Step 3: Import the data to your Bonsai workspace

  1. Click + Add dataset next to the Datasets list in the Bonsai UI.
  2. Select "Azure Machine Learning" from the list of data sources types.
  3. Provide a display name for your imported dataset.
  4. Select workspaceblobstore as the target datastore.
  5. Select your AML data container and version in the provided dropdowns.
  6. Click the Create dataset button to add your data to the Datasets list.

Thanks for enlighting me :)

Torsten

11 Replies

Finally i got the first part: After enabling the "Beta features", the Datasets-Menu is there, and it works more or less as described... Choosing the right AML-DataStore is important - if its the wrong, you can choose and find yout dataset, but after clicking "create" - nothing relevant happens...
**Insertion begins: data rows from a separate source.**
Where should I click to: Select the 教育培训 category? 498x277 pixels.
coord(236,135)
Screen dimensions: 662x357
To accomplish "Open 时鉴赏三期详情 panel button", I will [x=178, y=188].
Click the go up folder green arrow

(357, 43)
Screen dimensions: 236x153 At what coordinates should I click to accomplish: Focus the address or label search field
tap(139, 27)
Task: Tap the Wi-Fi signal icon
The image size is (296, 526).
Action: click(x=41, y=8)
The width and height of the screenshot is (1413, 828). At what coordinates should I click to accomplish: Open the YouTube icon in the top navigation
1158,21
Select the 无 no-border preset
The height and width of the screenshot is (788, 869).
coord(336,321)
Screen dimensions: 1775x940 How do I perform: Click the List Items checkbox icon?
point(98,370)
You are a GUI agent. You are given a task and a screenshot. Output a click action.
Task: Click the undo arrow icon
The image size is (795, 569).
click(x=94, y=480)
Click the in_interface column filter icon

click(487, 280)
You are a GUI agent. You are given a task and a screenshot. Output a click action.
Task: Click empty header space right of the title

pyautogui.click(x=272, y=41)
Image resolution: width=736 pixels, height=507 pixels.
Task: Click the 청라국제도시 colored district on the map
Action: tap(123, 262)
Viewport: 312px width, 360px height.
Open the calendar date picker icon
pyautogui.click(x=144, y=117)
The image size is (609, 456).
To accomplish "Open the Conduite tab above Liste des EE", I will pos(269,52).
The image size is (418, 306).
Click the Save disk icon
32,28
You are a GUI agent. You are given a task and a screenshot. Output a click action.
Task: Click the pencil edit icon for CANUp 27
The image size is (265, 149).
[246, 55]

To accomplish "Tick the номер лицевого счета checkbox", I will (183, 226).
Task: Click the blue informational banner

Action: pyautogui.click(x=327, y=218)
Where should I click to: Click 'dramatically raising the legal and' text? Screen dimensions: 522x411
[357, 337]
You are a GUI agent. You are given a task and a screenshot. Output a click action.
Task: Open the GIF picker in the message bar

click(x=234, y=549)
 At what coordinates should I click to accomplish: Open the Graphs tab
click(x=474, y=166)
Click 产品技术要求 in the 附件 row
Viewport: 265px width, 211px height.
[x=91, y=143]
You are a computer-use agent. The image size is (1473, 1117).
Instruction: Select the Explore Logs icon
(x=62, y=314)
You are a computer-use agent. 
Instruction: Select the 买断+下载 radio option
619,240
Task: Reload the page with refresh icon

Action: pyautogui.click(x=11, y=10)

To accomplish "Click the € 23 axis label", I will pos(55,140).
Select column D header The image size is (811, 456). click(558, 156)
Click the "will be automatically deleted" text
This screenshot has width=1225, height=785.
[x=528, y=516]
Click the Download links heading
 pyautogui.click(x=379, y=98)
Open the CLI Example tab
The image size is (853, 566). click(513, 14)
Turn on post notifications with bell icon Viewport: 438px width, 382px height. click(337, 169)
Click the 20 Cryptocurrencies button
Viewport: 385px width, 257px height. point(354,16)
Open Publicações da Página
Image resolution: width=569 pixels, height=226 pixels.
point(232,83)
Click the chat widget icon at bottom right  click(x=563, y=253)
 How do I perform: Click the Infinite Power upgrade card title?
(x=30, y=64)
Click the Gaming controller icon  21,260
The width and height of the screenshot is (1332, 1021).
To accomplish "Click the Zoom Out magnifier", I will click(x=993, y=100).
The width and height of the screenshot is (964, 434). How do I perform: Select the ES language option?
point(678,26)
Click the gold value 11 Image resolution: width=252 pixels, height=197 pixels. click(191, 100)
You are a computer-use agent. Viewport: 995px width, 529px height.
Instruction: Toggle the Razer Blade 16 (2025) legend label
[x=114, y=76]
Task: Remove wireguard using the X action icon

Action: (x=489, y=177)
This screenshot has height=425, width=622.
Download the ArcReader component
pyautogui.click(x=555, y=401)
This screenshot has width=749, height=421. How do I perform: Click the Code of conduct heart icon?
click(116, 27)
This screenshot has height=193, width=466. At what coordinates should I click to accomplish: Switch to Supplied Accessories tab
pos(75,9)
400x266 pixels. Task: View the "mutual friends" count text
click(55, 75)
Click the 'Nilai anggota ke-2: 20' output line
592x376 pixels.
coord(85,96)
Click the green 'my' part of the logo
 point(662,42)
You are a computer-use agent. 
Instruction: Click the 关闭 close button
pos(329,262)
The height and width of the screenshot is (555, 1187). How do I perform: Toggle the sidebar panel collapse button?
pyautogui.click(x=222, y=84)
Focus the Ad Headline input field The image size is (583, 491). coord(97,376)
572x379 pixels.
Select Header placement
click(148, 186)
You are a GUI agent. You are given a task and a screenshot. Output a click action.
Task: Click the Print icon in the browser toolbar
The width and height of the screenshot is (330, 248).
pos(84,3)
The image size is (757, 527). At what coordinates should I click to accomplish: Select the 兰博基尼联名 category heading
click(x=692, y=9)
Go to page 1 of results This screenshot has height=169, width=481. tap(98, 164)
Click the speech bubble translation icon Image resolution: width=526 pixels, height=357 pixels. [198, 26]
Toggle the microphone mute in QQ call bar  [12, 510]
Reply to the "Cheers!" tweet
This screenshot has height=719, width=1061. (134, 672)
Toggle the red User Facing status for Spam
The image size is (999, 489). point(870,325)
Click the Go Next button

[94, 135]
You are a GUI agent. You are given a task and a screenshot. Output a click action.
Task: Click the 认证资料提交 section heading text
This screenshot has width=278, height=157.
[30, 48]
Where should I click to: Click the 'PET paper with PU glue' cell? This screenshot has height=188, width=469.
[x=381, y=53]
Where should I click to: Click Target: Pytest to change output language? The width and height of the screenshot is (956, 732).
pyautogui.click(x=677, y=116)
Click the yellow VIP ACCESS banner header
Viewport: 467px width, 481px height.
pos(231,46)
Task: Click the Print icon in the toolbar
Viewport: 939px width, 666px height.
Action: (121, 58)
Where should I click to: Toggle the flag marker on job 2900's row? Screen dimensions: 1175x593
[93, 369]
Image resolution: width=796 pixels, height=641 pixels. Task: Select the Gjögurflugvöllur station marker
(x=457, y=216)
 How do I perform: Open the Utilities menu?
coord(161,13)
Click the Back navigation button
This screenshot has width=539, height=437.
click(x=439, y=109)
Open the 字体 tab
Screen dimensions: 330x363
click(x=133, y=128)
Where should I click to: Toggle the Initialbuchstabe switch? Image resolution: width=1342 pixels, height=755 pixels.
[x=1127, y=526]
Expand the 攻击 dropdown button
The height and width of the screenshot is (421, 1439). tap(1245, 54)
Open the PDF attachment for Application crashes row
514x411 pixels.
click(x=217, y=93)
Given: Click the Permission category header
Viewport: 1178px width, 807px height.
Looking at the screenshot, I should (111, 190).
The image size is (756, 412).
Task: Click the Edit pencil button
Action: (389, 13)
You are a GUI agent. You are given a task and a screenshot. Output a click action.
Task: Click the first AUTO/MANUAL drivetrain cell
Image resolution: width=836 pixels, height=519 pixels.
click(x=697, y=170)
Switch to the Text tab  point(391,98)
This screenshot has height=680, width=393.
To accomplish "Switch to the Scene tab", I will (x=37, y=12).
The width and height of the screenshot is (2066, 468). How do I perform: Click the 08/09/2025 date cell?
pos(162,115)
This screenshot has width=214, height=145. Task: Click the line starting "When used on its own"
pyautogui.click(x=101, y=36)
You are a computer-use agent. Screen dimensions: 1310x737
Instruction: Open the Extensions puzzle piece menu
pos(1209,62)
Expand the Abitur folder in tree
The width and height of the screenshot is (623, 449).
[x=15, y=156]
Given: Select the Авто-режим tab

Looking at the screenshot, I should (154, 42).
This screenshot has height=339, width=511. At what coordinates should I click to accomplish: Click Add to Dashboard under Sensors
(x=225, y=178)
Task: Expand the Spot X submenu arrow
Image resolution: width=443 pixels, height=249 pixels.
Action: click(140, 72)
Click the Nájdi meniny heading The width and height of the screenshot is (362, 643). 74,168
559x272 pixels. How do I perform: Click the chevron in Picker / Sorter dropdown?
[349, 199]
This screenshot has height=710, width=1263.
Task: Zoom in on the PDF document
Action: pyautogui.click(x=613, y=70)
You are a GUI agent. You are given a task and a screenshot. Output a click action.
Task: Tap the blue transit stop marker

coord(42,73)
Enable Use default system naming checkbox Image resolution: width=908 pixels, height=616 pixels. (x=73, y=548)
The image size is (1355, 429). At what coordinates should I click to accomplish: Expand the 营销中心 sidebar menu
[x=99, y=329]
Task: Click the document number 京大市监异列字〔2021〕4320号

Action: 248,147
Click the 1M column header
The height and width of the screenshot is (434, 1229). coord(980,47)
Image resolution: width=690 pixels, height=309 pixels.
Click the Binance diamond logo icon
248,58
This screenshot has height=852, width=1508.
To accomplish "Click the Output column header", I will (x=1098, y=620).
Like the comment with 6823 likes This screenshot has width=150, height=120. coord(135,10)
Hi @Torsten_Katthoefer sorry we were not able to get back to you on time. But I'm glad to see you were able to figure this out by yourself.

 

I created an internal bug for the case you are reporting about the incorrect combination of fields in the Dataset creation is not providing proper error messages.

 

About your initial issue, how did you figure out that Beta has to be enabled? (I want to see what or how to improve in the documentation).

 

Thanks for trying this new feature. And feel free to reach out to me directly for anything related to training directly with Datasets.

Hey @edilmo,

related to to your question how i figured out to enable the Beta-features: I was lucky by clicking randomly...

 

Cheers, Torsten 

Thanks for your quick response@Torsten_Katthoefer.
I will create a bug for that as well. We will fix the doc.
Really appreciated your feedback. And again, if you face any issues using this new training feature, feel free to tag me directly.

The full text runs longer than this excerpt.